WHAT YOU ARE ASKED TO DO: Give back exactly the lines of the data below, starting with the line that has "Add to cart (86, 999)" and going on through the line that has "Datenschutzverordnung (626, 470)".

MATERIAL FOR THE TASK:

════════════════

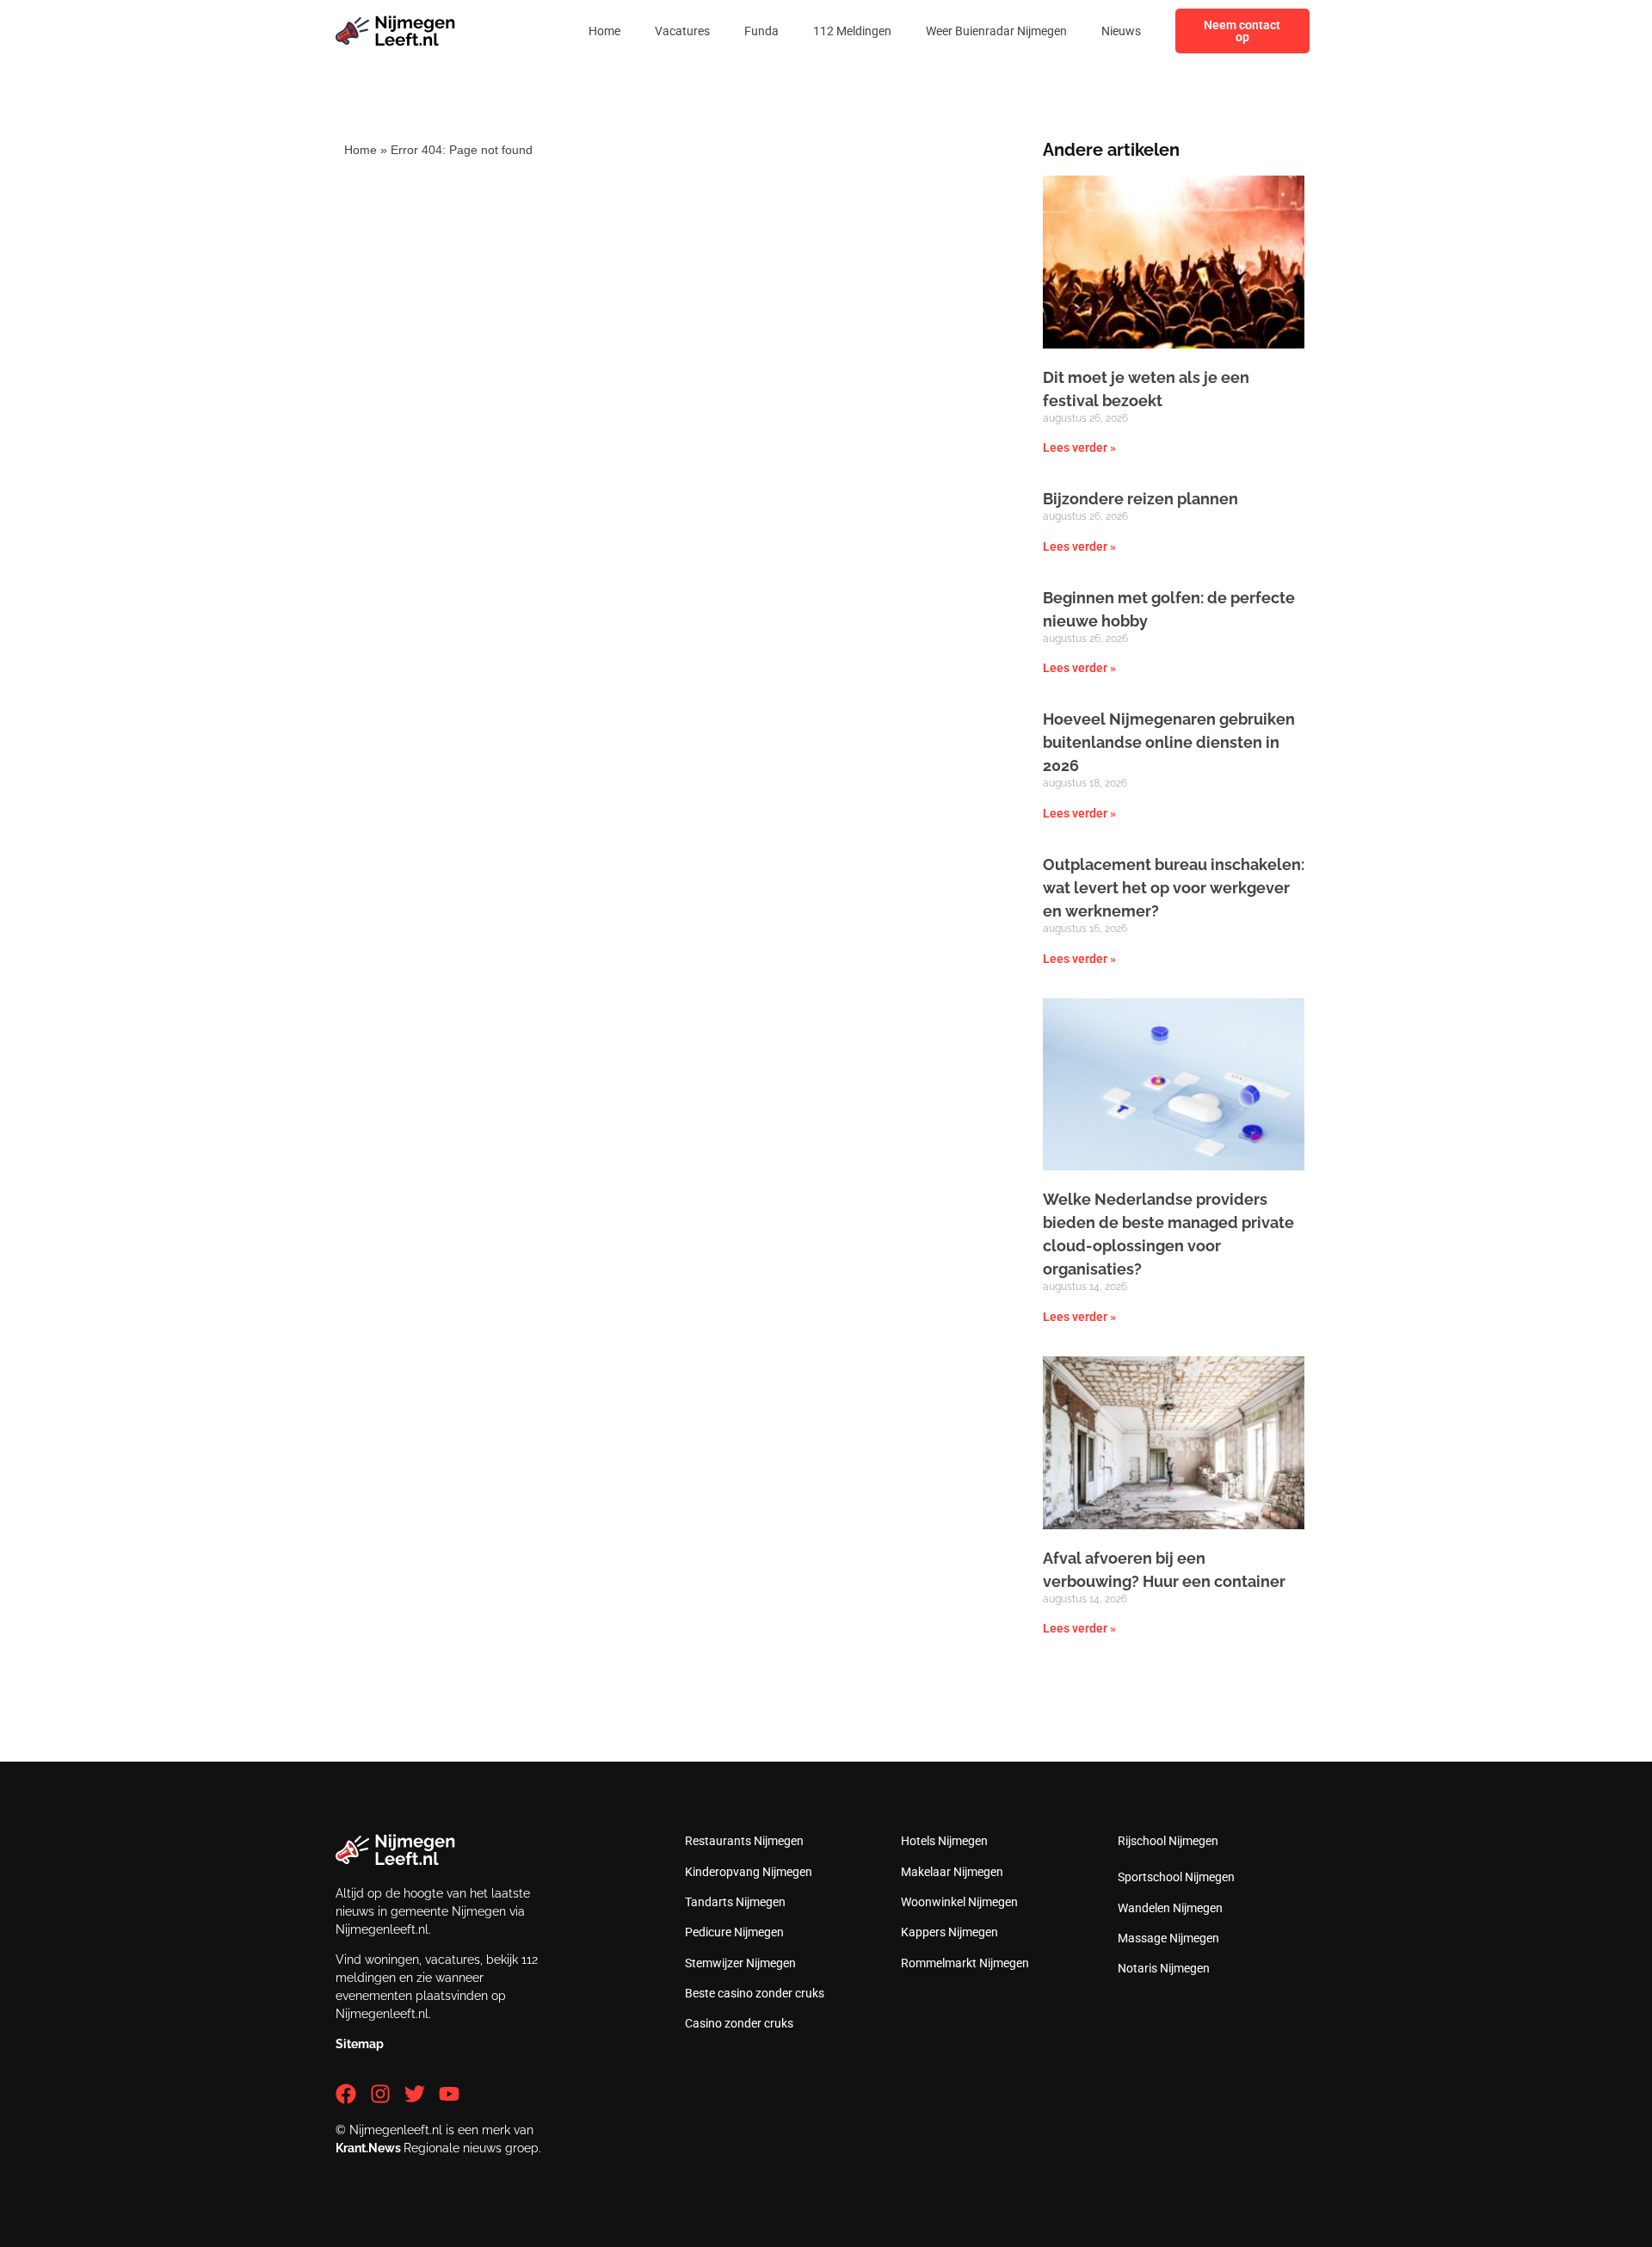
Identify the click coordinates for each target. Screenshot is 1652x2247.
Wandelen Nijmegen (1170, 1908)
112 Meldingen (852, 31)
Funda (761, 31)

════════════════

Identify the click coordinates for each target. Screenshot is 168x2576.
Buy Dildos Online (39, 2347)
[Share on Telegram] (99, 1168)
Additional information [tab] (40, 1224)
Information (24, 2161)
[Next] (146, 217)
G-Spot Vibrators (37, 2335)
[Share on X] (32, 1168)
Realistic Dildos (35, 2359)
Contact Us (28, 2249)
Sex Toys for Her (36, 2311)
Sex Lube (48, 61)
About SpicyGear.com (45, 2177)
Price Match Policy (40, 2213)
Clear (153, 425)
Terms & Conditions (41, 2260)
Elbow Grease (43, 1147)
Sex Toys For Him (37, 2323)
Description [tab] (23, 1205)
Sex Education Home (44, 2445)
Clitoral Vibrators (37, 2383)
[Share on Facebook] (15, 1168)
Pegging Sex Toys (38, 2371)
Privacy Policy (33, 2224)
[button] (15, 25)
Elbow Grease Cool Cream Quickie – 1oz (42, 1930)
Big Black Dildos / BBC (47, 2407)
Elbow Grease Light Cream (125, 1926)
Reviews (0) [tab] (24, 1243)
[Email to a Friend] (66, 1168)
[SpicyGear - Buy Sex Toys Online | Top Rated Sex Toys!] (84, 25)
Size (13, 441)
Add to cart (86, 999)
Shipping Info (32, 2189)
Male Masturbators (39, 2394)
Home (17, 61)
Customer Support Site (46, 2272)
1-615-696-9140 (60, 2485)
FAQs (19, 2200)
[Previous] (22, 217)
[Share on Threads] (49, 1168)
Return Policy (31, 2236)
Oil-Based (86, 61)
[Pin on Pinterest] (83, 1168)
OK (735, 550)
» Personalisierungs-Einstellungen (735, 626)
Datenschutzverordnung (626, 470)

════════════════

RESPONSE TO THE EXERCISE:
Add to cart (86, 999)
Shipping Info (32, 2189)
Male Masturbators (39, 2394)
Home (17, 61)
Customer Support Site (46, 2272)
1-615-696-9140 (60, 2485)
FAQs (19, 2200)
[Previous] (22, 217)
[Share on Threads] (49, 1168)
Return Policy (31, 2236)
Oil-Based (86, 61)
[Pin on Pinterest] (83, 1168)
OK (735, 550)
» Personalisierungs-Einstellungen (735, 626)
Datenschutzverordnung (626, 470)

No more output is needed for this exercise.